We can find it in the tropical waters of the Indian Ocean and the Pacific Ocean but always in the coral reef. Hiding in ravines or under some coral, it can be admired while resting in the shade, and then activated during the night.
Another common tropical stingray is the black-spotted stingray (Taeniura meyeni), or called the ribbontail ray. It is a stingray that can reach considerable dimensions, up to two meters in width. It is easily recognizable by its colouration: the gray back is dotted with black spots while the belly is white. This stingray does not have a particularly long tail but in any case it is equipped with a poisonous sting. It’s a very curious animal that often approaches humans, it’s not aggressive but you shouldn’t, for any reason, touch it. Usually, it is easily found by night while hunting in the coral reef, while by day it rests on the sandy bottom completely covered by sand for better camouflaging.

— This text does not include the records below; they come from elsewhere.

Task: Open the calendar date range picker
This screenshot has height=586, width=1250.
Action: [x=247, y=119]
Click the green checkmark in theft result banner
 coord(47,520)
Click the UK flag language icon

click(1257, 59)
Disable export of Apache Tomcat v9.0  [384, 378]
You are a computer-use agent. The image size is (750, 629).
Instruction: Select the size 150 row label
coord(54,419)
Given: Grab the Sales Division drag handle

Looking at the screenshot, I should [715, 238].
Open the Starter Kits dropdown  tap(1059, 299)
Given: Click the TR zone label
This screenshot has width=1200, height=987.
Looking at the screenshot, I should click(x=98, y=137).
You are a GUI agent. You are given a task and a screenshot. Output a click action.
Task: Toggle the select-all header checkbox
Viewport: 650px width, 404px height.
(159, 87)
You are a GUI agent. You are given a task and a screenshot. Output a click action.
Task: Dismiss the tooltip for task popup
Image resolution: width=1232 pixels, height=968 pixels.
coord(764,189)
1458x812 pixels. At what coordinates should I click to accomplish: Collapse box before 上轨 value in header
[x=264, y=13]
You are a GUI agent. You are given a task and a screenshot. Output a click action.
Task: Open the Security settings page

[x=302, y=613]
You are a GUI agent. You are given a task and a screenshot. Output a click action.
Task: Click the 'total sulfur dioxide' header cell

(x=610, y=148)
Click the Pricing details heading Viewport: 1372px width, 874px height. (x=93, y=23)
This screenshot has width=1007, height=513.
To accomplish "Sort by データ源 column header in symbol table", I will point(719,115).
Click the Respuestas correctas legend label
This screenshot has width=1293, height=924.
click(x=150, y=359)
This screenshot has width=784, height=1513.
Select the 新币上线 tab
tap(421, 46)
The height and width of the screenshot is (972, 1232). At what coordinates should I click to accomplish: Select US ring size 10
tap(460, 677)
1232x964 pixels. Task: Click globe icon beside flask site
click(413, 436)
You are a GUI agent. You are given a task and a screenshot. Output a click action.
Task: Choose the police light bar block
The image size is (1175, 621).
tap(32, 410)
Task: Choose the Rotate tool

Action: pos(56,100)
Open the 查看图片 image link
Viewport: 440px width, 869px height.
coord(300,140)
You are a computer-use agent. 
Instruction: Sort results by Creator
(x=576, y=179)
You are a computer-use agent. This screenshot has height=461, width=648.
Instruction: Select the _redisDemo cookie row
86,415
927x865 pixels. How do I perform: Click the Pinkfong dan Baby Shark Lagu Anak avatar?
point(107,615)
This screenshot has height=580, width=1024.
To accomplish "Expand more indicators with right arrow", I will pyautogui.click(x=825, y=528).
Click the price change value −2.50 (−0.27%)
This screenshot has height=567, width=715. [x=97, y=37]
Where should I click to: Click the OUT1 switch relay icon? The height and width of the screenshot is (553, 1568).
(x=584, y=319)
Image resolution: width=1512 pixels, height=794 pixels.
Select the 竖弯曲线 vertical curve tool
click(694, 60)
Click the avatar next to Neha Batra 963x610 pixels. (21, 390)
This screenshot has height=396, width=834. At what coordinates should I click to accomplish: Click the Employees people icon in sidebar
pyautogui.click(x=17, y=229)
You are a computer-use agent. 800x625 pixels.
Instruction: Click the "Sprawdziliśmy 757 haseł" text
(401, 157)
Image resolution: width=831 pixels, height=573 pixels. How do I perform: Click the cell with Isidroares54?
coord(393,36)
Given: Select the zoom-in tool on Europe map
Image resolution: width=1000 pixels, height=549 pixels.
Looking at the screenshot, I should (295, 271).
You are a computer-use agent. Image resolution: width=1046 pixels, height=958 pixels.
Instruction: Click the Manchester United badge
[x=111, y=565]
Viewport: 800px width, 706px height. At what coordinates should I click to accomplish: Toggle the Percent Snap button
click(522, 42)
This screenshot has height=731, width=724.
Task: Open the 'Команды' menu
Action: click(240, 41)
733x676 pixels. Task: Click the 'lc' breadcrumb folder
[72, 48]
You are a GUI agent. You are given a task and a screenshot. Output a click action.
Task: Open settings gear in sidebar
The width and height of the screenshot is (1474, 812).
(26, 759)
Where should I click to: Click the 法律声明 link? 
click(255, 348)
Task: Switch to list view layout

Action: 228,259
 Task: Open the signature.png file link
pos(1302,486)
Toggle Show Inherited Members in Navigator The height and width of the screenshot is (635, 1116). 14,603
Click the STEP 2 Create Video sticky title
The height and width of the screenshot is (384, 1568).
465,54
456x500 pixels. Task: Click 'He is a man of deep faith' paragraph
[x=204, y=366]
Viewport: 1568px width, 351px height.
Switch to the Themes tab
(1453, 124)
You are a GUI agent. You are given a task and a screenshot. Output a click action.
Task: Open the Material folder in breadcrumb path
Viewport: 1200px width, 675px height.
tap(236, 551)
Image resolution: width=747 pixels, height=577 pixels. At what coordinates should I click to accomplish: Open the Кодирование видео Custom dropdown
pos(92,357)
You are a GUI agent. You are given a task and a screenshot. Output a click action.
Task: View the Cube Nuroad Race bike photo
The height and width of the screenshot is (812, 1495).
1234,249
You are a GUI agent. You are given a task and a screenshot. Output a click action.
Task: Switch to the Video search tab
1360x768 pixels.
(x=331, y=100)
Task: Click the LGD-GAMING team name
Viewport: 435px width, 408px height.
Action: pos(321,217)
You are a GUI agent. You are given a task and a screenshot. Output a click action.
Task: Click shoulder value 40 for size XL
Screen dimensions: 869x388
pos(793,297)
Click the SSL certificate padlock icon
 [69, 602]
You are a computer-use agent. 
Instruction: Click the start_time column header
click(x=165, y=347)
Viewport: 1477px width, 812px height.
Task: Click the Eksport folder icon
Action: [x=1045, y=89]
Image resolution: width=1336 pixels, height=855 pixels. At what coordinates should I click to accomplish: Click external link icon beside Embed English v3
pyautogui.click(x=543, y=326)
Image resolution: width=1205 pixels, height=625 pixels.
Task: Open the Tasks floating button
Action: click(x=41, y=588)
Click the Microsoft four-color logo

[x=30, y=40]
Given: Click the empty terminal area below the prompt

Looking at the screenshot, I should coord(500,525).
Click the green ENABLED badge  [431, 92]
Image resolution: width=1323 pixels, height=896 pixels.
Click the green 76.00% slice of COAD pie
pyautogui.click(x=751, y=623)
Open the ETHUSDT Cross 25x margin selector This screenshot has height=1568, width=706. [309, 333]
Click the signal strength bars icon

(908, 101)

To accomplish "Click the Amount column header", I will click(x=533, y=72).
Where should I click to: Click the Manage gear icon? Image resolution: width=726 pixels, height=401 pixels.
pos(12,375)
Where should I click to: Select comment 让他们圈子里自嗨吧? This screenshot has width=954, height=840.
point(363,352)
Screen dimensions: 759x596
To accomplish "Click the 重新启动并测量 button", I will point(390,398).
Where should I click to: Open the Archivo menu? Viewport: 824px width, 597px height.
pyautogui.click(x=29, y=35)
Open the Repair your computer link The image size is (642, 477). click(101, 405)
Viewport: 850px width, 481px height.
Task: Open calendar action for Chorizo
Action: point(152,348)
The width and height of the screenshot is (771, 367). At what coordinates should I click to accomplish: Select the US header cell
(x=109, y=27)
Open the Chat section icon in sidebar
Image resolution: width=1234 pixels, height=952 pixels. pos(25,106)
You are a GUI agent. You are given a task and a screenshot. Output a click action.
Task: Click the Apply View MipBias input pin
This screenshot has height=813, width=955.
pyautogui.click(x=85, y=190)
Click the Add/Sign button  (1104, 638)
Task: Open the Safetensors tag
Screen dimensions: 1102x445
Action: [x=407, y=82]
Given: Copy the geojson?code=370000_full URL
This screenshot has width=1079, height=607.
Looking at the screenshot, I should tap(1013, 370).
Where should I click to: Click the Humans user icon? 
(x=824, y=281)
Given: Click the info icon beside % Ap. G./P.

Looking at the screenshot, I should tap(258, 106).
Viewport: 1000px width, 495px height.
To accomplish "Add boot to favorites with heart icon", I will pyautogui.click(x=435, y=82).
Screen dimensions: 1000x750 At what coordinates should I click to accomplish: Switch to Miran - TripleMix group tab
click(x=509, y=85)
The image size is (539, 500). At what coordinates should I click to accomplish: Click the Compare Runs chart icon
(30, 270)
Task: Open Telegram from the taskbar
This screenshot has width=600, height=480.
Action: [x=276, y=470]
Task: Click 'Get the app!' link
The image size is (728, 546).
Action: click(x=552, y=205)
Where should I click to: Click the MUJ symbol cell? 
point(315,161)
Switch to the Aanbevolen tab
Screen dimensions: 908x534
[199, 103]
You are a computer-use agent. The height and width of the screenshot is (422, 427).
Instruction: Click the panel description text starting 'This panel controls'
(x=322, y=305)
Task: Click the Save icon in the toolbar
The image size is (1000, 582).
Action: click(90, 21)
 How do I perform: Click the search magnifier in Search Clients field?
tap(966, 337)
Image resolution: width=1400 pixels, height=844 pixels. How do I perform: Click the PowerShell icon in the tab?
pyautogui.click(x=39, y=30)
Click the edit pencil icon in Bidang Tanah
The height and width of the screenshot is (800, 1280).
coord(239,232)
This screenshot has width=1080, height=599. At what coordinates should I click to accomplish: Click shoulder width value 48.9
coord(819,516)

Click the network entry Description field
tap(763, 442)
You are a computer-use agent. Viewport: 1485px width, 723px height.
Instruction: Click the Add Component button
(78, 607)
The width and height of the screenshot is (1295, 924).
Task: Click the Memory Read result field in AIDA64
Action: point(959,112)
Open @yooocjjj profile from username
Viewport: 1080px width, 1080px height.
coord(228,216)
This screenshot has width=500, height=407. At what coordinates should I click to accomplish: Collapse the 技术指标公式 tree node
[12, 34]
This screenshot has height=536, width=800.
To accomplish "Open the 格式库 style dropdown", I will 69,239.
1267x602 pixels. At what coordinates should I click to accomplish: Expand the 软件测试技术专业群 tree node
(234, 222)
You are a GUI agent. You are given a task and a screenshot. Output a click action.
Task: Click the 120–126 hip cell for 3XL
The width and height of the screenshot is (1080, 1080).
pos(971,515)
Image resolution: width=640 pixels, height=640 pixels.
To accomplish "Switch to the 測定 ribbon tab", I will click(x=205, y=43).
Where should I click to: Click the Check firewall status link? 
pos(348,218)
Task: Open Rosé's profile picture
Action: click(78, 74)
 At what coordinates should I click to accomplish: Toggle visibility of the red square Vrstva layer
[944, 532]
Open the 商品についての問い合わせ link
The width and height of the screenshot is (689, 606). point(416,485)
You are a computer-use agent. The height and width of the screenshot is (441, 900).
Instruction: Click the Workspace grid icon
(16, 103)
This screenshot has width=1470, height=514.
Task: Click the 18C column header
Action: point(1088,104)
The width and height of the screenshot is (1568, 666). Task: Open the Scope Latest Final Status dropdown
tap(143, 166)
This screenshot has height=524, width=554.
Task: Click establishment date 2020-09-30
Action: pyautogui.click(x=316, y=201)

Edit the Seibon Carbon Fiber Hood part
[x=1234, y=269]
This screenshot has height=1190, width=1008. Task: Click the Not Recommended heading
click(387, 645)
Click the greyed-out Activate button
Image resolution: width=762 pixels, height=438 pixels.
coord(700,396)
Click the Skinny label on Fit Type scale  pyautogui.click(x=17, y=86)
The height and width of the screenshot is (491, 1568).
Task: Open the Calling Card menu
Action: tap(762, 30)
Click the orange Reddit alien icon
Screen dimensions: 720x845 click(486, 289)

The srtingray also commonly found in the Mediterranean Sea, as well as in tropical seas is the Stingray (Trygon pastinaca). This stingray can reach considerable dimensions, up to one and a half meters wide by two and a half meters long. The coloration is dark on the back, varying from grey, brown to olive green; while the belly is clear. The tail is equipped with a serrated and poisonous sting. They can be found during the day while resting under some stones even at shallow depths; or for the lucky ones, hunting during night dives!
Curiosity about stingrays!
In our imagination we have always been used to thinking that stingrays live on the bottom but still at a depth that can be easily observed both by snorkelling and diving. In reality, these beautiful animals have developed particular adaptations in the course of their evolution.
Some species (about 70 known at the moment) are able to survive even at great depths (up to 3000 meters), managing very well all the peculiarities of these places, such as pressure and darkness. This goes to show that these animals are resourceful and very little is known about them yet. Thanks to the curiosity of us divers and the collaboration in research, we will be able to discover more and be even more fascinated by it!